- [EXERCISE OBJECTIVE]: Count the lines in the rows below that contain the string "point", and reply with the number alone.

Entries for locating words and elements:
▼

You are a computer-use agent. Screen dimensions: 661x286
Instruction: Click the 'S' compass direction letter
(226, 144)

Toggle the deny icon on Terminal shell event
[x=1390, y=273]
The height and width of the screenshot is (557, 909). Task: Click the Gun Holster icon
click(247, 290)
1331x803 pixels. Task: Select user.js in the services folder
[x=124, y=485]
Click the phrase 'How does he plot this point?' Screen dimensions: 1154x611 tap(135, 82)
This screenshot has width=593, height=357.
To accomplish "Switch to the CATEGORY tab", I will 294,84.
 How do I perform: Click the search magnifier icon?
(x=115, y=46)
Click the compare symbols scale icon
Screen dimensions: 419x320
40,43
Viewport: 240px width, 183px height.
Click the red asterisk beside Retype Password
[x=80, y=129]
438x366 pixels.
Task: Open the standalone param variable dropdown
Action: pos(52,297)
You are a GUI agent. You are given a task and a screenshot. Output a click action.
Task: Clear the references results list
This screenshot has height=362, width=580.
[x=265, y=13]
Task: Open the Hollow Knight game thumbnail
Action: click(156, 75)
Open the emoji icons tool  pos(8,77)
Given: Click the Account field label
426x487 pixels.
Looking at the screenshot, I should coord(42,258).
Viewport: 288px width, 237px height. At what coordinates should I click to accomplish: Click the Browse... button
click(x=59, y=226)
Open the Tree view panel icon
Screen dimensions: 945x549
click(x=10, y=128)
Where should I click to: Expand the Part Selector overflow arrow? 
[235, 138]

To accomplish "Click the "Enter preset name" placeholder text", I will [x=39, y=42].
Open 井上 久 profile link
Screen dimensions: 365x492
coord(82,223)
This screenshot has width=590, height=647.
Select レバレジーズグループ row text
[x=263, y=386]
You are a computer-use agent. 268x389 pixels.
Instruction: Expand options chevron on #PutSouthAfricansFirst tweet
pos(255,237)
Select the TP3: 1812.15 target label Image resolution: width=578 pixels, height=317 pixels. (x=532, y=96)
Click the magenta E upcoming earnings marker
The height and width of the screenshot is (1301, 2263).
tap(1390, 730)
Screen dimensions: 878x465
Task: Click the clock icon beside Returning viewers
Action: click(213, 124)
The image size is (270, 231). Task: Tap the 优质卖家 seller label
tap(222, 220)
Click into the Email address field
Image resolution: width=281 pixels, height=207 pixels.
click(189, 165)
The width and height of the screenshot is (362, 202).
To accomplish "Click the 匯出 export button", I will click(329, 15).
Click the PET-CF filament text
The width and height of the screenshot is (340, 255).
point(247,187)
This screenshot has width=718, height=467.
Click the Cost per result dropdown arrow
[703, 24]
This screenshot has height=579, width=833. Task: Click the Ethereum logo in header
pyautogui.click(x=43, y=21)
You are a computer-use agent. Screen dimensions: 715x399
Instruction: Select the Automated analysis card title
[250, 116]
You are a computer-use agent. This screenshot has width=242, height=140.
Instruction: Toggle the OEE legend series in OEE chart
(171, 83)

▲

- [OUTPUT]: 2